Document section:
*** Begin section ***
They constructed computer models of population growth expectations against
energy resources, waste, production etc. They concluded that unless society
changed its ways DRAMATICALLY then a collapse would occur which would be
unavoidable and would wipe out a large percentage of the worlds population.

The reports were widely dismissed at the time by the main stream media and
other 'experts' however, many of their predictions are manifesting before our
eyes as we speak, if not a little latter than originally expected.

Those that decry that technology will save us (and it may well do but we do
have to create it first) the main unavoidable problem is capitalism =
exploitation = waste / population which is increasing because of the high
level of fossil fuel energy available / ( which is rapidly diminishing).

If any bright sparks here have a solution to this mathematical problem then I
will be impressed. The reason I personally got into programming was to try and
make some impact on this problem. Yet all I see here (which I don't blame you
for) is naive youngsters who are deluded and indoctranated into believing that
success is starting a startup and exiting with 1M+ cash in the bank. To me
this = FAIL.
*** End section ***
Work instructions:
a) In the comment on societal collapse, how were the reports received at the time?
b) Carry on the comment on societal collapse from its last sentence.
The lines have no connection to the comment on societal collapse.

Dataset:
*** Begin section ***
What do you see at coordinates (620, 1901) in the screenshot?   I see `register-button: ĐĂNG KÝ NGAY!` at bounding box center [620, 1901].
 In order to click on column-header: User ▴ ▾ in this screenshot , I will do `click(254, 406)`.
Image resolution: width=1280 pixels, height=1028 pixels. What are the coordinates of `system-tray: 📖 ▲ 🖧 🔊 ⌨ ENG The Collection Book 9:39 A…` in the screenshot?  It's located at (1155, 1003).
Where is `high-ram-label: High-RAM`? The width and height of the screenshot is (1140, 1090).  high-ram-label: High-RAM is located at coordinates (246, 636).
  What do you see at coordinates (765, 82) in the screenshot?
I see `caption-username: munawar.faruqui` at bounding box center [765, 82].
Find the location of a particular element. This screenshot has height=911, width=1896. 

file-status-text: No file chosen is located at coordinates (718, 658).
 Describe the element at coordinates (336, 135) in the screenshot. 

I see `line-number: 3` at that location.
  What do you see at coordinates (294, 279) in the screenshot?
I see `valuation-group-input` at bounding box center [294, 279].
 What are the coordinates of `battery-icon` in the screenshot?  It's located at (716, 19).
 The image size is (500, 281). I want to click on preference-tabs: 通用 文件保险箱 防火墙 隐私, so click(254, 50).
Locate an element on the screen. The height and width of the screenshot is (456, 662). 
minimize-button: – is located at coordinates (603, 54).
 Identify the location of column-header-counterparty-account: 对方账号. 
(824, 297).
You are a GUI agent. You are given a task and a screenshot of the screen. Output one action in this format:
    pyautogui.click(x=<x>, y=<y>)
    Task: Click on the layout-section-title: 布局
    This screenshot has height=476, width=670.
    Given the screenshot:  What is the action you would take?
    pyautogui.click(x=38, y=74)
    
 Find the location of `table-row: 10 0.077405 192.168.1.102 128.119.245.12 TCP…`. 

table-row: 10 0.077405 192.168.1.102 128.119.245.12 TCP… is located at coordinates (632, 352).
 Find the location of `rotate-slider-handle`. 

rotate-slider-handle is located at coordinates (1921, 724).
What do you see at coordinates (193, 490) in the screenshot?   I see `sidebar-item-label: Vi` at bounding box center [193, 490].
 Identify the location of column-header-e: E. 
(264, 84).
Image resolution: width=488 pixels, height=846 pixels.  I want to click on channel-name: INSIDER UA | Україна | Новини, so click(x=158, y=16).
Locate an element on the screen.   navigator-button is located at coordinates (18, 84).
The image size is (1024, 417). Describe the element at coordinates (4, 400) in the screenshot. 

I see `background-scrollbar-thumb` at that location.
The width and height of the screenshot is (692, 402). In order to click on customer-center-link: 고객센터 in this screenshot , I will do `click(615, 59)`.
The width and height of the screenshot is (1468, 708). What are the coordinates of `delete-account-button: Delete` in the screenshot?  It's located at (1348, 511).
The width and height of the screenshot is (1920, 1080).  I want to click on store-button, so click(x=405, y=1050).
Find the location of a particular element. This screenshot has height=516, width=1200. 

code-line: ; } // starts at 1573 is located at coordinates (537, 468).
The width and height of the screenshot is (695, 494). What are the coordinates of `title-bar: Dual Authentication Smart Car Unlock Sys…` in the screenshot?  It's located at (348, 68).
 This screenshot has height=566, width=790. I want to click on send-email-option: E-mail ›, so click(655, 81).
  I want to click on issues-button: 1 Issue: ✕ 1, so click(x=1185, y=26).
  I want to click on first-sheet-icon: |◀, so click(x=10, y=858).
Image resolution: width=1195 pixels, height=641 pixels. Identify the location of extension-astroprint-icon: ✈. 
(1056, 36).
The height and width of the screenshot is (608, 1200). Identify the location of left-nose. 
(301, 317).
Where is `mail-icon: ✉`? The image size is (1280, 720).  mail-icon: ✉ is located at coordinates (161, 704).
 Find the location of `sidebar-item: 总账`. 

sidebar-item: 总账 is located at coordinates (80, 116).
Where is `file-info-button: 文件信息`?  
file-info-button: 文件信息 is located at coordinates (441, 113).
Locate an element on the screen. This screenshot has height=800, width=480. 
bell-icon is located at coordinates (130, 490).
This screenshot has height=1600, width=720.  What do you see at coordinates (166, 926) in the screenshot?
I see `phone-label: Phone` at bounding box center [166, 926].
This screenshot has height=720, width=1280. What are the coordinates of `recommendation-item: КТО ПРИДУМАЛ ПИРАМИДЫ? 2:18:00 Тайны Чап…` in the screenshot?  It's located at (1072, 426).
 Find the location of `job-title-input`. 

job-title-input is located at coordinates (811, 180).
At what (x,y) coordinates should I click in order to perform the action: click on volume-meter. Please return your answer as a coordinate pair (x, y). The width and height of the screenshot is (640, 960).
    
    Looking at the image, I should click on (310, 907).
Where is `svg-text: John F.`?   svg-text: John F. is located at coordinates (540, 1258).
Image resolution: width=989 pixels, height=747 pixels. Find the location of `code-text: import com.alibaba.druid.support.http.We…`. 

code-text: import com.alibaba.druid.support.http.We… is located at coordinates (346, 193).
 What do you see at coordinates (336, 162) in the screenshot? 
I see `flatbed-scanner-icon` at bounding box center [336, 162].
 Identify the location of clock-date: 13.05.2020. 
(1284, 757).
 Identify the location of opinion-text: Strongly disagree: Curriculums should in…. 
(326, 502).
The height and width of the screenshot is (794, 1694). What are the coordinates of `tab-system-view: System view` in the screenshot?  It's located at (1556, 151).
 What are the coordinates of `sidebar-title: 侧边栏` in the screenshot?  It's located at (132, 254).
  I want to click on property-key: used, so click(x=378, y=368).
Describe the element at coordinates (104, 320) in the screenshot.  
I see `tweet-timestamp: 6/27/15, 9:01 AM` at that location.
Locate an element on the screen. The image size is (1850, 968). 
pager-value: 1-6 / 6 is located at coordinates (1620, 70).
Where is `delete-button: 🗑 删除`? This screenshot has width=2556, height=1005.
*** End section ***
Task-by-task answers:
a) They were widely dismissed by the mainstream media and other "experts."

b)
Those that were really smart would have an understanding of the unavoidable
mathematical problems really facing us (which are not written about in our
favorite math books) and would have a broader knowledge than that spouted by
your ivy league universities.

Those bright sparks would be able to demonstrate 1) an understanding of the
problem, 2) a deep understanding of the math involved, 3) an interest in
solving the problem, 4) the capacity to think outside of the box and not
follow the herd, 5) ultimately a working theoretical alternative which would
be more robust than the current math which is the algorithm behind current
capitalism (or what ever you want to call it, democracy etc.).

For those that think capitalism and democracy is the best system we have, do
not bother replying! Your comments will be as limited as your 'intellectual'
capacity and you would be better served spending your time on your fab new
startup!